Qué elaborar:
Según el artículo, ¿quién sugirió los libros de Carlos Castaneda para la editorial?

En esa sala estaba el despacho donde redactaba al hilo de las horas los apuntes de Litoral aquel curioso admirador de Ezra Pound, a quien había visitado en su juventud, aquel amigo de Giorgos Seferis, el exembajador en Grecia, el políglota y editor, el poeta y ensayista, y el traductor que muy pronto ingresaría, con toda justicia, a El Colegio Nacional. No era eso lo único que él hacía. En realidad y, más allá de La Gaceta, aunque sin duda apoyándose en ella como en una palanca simbólica, restauraba los cimientos de la editorial o ponía nuevas fundaciones, tendía los arcos y columnas, libraba batallas editoriales dentro y fuera, a favor y a veces contra la no siempre comprensiva superioridad y sus restrictivas medianías, vigilaba las ventas, afianzaba las bóvedas de los libros y de los dineros, preparaba a los relevos y las estafetas (sin saberlo: nosotros), cuidaba el intangible patrimonio de los derechos y las traducciones heredadas, lo refrescaba con títulos nuevos —un ejemplo: los libros de Carlos Castaneda, que le sugirió Octavio Paz pero que él supo pelear muy bien para la editorial—, en fin, afianzaba las plataformas de lo que sería una de las edificaciones editoriales más ambiciosas y consistentes del mundo de habla hispana: el catálogo histórico del Fondo de Cultura Económica. No era, desde luego, una labor solitaria, sino solidaria: participaban en ella otros escritores amigos, dentro y fuera de la editorial, como José Luis Martínez, Alí Chumacero, Joaquín Díez-Canedo, Silvio Zavala, Víctor Urquidi, Octavio Paz, Carlos Fuentes, Ramón de la Fuente, Rubén Bonifaz Nuño, Luis Cardoza y Aragón, además de un largo e inclusivo, plural etcétera.

Datos proporcionados:

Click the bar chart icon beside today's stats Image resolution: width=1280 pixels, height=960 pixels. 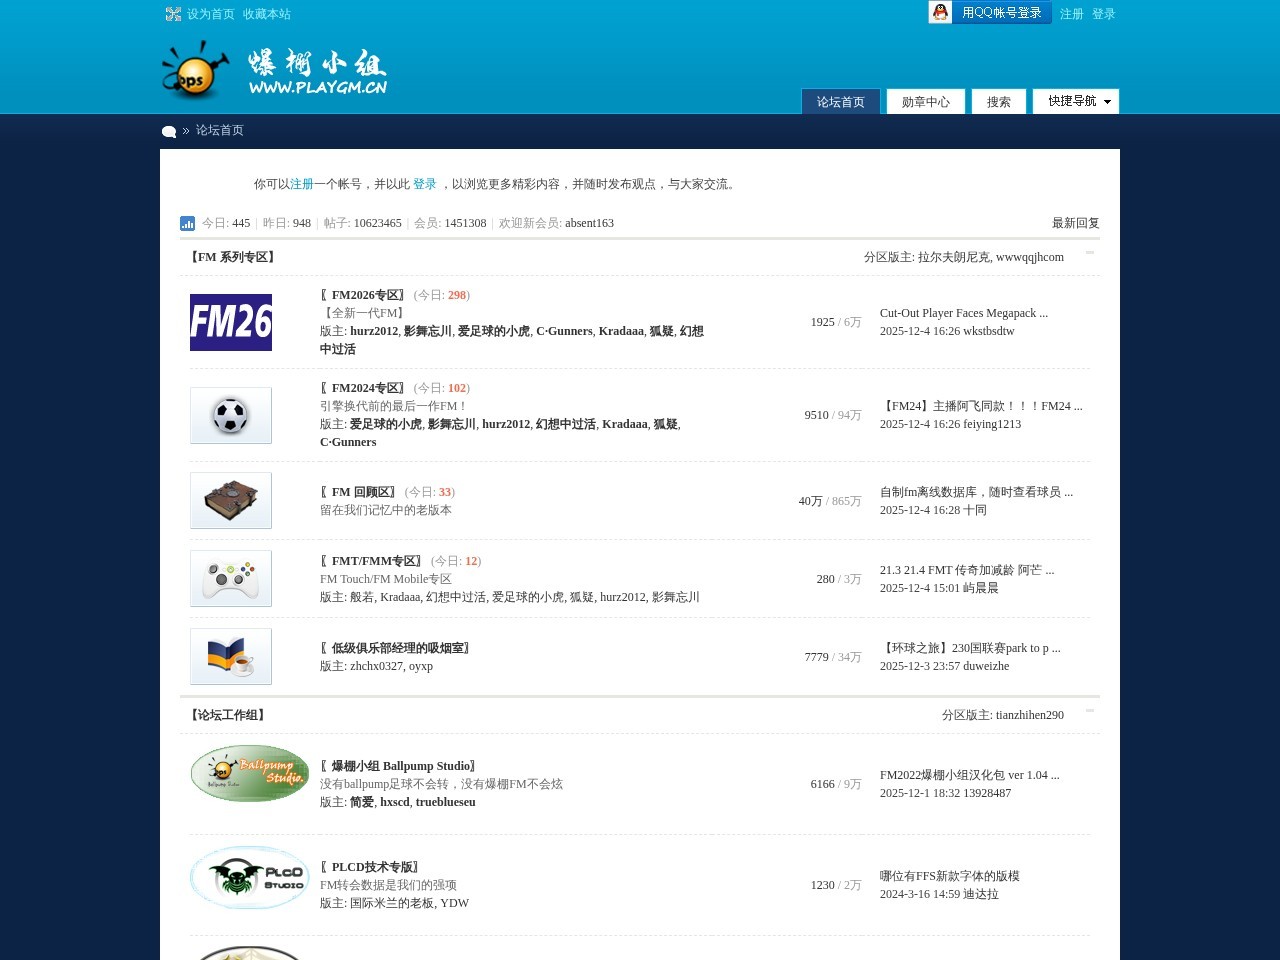point(187,223)
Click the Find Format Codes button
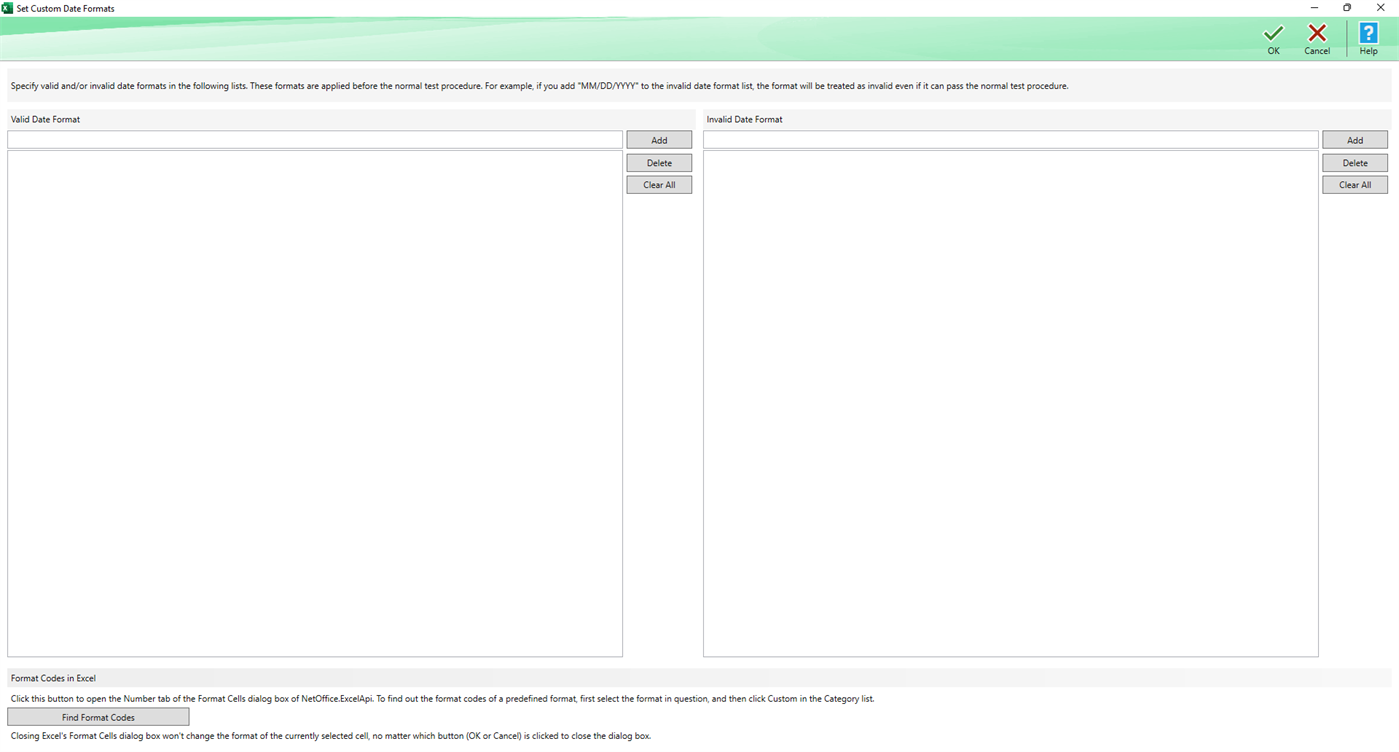 coord(97,716)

Respuesta:
Octavio Paz.